Alys and her son were becoming lost to the chaos of time, a mere thorn to be dealt with at a later time. Aegon the Younger would never be among the armies at her gate. Someday, when the Fever had passed, a new challenger would come. Of that, she had no doubt. But the forest rustled and rumbled with restlessness. And the Gods Eye was growing hungry once more.
Their little boat moved swiftly through Gods Eye's waters, silent and sure as any assassin. The ravens came screeching from the Isle of Faces this time, agitated and wary, before realizing it was only her. I have delayed this visit too long.
"Is this the place you always promised, mama?" Her child's voice was sweet, fingers dangling over the bow to grasp clumsily at the steely water. Yet she heard his father beneath, heard the aggressive ambition, the wild and impatient spirit.
"It is, my Prince."
Cutting suddenly through a veil of mist, their boat beached and came to a stop. Memory flooded in. The atrocities of the intruders. The forgotten words of the Pact. First Man, she thought. Andal. And...
He was meeting a weirwood's red gaze with his own violet one. "Is this really the place, mama?"
"It is. And here, your father's iron-and-ruby crown." She came to stand before him, feet burrowing into the soft earth, and though she had done this dance a dozen times before, she had waited too long, nursed him too fondly, grown too deep in her love. Tears pricked her eyes. "You are ready, my son."
His laugh was a twinkle as he fumbled with the ill-fitting crown. "Does it suit me better than my father?"
He was what he was. I know what he will become. I have glimpsed it, again and again. In a storm cloud, in a mountain pool at dusk, in the fire we light to cook our suppers.
Alys smiled with effort. "Here now, at dusk, the iron shimmers, and suits you just perfectly."
She scarcely needed say more. The Green Men moved from behind the trees in their antlered headdresses. And then they were on him at once, their blades mercifully swift, their eyes docile as lambs, their hands soothing as his life force ebbed away. After his blood was spilled upon the earth, after they had gathered a spurt of his blood into an ancient gnarled bowl, after she had said silent prayers to the faces within the trees above his pale little body, after the Gods Eye was fed and settled into a deep peace...then did she cup his face. "My Aemond," she whispered. "My son."

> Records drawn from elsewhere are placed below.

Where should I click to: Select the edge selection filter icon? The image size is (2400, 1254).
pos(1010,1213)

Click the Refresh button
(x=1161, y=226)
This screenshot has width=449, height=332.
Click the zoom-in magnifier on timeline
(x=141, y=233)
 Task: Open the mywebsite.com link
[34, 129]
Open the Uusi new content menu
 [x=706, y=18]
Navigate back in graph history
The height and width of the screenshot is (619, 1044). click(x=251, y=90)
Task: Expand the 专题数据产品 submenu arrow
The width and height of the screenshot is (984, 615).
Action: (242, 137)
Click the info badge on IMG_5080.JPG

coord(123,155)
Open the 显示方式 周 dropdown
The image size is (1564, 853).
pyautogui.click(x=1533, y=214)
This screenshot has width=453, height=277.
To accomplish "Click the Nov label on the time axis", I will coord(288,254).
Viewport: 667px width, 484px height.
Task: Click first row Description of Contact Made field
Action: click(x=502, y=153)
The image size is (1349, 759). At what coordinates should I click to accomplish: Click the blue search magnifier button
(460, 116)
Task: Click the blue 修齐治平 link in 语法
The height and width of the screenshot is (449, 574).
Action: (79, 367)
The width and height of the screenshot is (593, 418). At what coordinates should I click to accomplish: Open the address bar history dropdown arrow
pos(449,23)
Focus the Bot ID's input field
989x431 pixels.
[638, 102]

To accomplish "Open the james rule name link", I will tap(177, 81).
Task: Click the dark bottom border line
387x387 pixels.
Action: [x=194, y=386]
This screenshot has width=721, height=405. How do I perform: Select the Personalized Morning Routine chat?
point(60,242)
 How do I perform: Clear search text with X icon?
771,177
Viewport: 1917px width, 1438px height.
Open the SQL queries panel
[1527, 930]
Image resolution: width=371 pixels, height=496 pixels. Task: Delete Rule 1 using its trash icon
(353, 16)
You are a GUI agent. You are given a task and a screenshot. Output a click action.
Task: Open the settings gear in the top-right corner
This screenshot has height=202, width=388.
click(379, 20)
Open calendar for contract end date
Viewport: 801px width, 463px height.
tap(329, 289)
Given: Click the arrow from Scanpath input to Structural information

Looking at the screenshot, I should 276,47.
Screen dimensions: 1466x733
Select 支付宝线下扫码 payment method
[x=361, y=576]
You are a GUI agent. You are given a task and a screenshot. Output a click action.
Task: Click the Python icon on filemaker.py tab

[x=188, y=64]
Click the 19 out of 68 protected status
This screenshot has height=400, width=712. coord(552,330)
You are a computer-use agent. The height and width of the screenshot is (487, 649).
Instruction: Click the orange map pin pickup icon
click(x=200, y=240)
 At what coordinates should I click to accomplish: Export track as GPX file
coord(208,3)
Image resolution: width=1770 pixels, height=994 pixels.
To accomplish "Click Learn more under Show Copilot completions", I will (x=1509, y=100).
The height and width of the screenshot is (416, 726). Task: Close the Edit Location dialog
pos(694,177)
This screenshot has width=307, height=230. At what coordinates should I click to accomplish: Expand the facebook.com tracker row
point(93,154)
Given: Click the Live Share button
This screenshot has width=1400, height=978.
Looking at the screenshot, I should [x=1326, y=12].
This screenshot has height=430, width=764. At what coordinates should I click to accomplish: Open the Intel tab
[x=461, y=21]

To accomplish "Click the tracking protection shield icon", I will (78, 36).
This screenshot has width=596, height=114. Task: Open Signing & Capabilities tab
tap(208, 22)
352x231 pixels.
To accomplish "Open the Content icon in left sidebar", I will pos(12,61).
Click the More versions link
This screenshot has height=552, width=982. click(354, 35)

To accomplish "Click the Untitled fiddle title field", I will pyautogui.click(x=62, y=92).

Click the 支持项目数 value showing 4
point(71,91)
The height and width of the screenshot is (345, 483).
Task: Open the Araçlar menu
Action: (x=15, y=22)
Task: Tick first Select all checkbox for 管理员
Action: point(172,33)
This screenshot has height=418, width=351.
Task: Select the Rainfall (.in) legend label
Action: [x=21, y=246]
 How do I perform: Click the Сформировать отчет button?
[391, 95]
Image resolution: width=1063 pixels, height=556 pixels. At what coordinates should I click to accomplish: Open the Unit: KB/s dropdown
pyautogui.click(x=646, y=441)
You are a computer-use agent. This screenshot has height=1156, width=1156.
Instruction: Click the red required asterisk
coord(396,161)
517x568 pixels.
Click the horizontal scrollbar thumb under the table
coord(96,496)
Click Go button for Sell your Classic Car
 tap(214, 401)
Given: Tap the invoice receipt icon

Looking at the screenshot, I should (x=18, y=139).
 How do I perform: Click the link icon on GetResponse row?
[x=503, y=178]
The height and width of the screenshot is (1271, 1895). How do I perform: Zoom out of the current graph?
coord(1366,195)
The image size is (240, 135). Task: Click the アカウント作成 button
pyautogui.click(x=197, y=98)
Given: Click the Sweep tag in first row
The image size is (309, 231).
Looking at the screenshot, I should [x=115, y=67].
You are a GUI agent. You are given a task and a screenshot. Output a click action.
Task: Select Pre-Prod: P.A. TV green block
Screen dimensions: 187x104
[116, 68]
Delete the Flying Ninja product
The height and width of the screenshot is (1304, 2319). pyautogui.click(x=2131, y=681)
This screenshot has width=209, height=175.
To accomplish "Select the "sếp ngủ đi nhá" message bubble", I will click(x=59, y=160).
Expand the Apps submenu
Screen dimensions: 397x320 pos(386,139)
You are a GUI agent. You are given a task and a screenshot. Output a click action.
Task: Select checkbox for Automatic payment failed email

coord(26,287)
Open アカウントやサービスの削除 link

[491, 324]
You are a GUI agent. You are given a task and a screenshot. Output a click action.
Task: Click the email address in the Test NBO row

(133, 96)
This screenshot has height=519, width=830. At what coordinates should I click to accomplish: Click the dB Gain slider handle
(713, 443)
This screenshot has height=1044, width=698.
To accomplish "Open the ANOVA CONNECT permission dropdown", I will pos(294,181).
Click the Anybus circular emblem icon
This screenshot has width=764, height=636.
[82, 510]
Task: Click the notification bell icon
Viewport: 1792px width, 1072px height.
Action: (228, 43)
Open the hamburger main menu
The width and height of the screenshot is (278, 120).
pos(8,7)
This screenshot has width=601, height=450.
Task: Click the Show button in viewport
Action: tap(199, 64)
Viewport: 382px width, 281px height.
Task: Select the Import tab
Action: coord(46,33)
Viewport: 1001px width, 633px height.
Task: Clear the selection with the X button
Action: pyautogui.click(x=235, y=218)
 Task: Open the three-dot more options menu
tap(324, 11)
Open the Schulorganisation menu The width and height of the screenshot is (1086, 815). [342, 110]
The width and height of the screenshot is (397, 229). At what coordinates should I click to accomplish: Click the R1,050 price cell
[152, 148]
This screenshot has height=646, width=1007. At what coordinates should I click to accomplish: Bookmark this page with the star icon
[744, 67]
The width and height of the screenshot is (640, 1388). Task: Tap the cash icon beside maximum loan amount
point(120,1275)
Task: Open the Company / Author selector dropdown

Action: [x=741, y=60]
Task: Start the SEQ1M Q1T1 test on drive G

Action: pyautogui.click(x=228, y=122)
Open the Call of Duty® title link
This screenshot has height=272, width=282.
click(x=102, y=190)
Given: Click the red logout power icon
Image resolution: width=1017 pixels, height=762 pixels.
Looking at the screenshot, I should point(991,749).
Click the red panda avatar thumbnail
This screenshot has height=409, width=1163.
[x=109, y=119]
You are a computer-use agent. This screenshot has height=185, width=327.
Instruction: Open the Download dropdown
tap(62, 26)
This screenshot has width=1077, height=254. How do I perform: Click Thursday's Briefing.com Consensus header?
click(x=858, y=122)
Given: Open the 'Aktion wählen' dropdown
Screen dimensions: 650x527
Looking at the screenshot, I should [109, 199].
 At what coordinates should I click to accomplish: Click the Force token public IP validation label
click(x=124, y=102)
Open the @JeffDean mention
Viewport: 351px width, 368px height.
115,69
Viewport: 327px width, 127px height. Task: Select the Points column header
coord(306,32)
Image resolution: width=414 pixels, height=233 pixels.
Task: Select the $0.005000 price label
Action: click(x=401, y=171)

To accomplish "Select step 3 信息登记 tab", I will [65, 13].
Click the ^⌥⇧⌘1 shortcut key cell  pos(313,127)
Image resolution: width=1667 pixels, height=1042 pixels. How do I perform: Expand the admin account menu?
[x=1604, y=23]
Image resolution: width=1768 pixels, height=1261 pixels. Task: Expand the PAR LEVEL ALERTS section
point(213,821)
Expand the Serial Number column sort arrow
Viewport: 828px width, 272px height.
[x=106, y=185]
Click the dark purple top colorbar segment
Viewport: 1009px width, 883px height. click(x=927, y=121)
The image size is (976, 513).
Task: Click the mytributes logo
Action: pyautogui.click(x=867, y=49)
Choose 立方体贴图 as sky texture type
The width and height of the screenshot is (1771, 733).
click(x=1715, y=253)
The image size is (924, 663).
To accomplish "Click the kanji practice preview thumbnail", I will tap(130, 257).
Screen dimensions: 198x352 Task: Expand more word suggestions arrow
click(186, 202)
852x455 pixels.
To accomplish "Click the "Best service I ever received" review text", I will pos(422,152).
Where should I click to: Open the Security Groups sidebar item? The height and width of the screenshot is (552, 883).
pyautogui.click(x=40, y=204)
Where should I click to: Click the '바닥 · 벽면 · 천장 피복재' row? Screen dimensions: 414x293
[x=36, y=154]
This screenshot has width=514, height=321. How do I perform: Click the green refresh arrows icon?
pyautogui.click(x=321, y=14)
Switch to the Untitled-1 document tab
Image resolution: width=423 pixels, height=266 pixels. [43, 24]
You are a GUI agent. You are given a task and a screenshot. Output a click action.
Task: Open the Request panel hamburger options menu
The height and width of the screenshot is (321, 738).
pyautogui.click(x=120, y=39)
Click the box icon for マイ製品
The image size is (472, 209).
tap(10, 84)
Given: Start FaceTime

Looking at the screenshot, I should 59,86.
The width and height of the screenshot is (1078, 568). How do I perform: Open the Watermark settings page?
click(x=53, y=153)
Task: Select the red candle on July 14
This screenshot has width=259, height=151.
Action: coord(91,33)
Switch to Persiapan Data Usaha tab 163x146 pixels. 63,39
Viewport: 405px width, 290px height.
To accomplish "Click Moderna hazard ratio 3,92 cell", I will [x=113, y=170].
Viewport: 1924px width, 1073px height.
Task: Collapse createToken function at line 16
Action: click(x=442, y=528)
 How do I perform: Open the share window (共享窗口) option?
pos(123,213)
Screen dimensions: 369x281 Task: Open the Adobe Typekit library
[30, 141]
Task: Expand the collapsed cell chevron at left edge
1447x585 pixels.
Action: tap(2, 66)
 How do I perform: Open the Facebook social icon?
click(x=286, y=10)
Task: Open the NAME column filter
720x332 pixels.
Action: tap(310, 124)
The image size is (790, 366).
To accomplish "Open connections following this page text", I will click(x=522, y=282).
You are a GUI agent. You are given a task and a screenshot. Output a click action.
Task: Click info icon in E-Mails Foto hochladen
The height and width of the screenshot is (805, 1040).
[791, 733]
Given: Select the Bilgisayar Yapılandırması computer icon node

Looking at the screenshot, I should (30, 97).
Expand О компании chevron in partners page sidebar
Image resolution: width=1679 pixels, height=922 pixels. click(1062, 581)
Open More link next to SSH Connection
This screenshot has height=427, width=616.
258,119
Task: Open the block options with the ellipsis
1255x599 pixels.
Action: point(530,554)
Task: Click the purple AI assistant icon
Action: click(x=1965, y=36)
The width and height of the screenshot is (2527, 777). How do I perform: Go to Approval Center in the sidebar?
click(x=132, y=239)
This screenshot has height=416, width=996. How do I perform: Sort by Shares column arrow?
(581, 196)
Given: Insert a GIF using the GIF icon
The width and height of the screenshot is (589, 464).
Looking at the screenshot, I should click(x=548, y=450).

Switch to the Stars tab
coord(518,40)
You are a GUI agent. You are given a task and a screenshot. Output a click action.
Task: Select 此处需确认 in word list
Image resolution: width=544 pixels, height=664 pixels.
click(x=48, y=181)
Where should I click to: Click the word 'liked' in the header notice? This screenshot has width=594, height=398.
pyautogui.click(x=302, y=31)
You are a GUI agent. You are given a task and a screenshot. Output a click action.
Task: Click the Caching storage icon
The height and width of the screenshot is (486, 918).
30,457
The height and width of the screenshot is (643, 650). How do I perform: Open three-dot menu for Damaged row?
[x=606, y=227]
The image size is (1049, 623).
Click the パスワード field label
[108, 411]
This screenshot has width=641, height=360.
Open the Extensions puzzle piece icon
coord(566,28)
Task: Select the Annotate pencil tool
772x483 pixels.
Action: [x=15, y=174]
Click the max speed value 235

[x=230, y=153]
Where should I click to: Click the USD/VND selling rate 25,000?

I have given you a First Man. An Andal. A life for each tree butchered and burned . A Valyrian...
This dragon was mine, and is now yours.
Aegon the Younger never came, but after 18 long years had passed, the Gods Eye once more stirred. Falena Stokeworth, found abed with Aegon's son, had been given in marriage to Ser Lucas Lothston. His consolation--and safe distance from court--was Harrenhal.
Fiery spirits yet haunted the blackened towers. The so-called curse of Harrenhal was a heavy curtain, a fog which had been fortified with offerings and would consume all in its path. Decay came slowly, like a rust eating away at iron, and the horned ones rejoiced to see Harren's monstrosity overtaken once more by snaking roots and mossy shoots of the lake. Mayhaps this was why the Lothstons suffered misfortune after misfortune. Sometimes men went to sleep safe in their beds and were found dead in the morning, all burnt up, or choked by phantom fingers. It mattered not to Alys, for her part was done.
First Men. Andals. Valyrians. She had borne and fed their children dutifully. And in turn, their children fed the land.